Persona grata è un’espressione latina utilizzata in diplomazia, per l’accettazione di un ambasciatore, mentre nel linguaggio comune è utilizzato il suo contrario, persona non grata.
Persona grata è ora il titolo scelto per una doppia mostra, al Musée national de l’histoire de l’immigration alla Porte Doré a Parigi e al Mac/Val, Museo d’arte contemporanea del Val de Marne a Vitry-sur-Seine, che si sono associati per presentare opere che evocano l’esilio, il viaggio dei migranti, l’accoglienza e l’ostilità (fino al 20 gennaio 2019).

La doppia rassegna prende in prestito il suo titolo da un’opera di Lahouari Mohammed Bakir del 2016, un neon. Nei due luoghi di esposizione, che si sono scambiati i lavori custoditi nelle rispettive collezioni, un’opera, comune ai due siti, accoglie i visitatori: si tratta di U.N. Camouflage del collettivo Société Réaliste, 193 bandiere (tanti sono i paesi dell’Onu), ma irriconoscibili, mascherate da colori mimetici utilizzati dai militari, «l’allegoria di un mondo di libera circolazione dove i territori non esistono più», spiega la filosofa Fabienne Brugère, che ha collaborato alle esposizioni, assieme al suo collega Guillaume Le Blanc e alle due direttrici dei musei, Alexia Fabre per il Mac/Val e Hélène Orain per il Musée national de l’immigration. «Una mostra per scuotere le coscienze», affermano le due curatrici artistiche, per ribattere ai muri, materiali e spirituali, che si alzano sempre di più di fronte ai nuovi sbarchi.

+ + + + + + +

◆ **Da fare 1**: Secondo l'estratto, fino a quale data resta aperta la doppia mostra?
◆ **Da fare 2**: Per favore, indica se le affermazioni seguenti concordano con l'estratto, rispondendo sì o no e citando le parole che lo stabiliscono: (a) la mostra si svolge in due musei, uno a Parigi e uno a Vitry-sur-Seine; (b) U.N. Camouflage è composta da 200 bandiere; (c) il titolo della rassegna viene da un'opera di Lahouari Mohammed Bakir.
Il materiale non ha alcun legame con l'estratto.

◆ **Dati**:
+ + + + + + +

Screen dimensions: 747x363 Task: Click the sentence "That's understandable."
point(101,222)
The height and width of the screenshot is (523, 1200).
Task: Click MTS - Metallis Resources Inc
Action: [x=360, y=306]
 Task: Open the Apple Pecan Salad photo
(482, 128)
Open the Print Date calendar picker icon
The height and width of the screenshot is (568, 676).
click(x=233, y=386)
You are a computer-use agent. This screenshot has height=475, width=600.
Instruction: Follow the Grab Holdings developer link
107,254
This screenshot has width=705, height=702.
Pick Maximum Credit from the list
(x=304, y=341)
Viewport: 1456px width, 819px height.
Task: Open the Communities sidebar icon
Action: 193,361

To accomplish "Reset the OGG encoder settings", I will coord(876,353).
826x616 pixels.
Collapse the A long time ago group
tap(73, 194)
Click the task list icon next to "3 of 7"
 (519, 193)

+ + + + + + +

◆ **Risposta 1**: Fino al 20 gennaio 2019.

◆ **Risposta 2**:
(a) Sì: «al Musée national de l’histoire de l’immigration alla Porte Doré a Parigi e al Mac/Val, Museo d’arte contemporanea del Val de Marne a Vitry-sur-Seine».
(b) No: «193 bandiere (tanti sono i paesi dell’Onu)».
(c) Sì: «prende in prestito il suo titolo da un’opera di Lahouari Mohammed Bakir del 2016».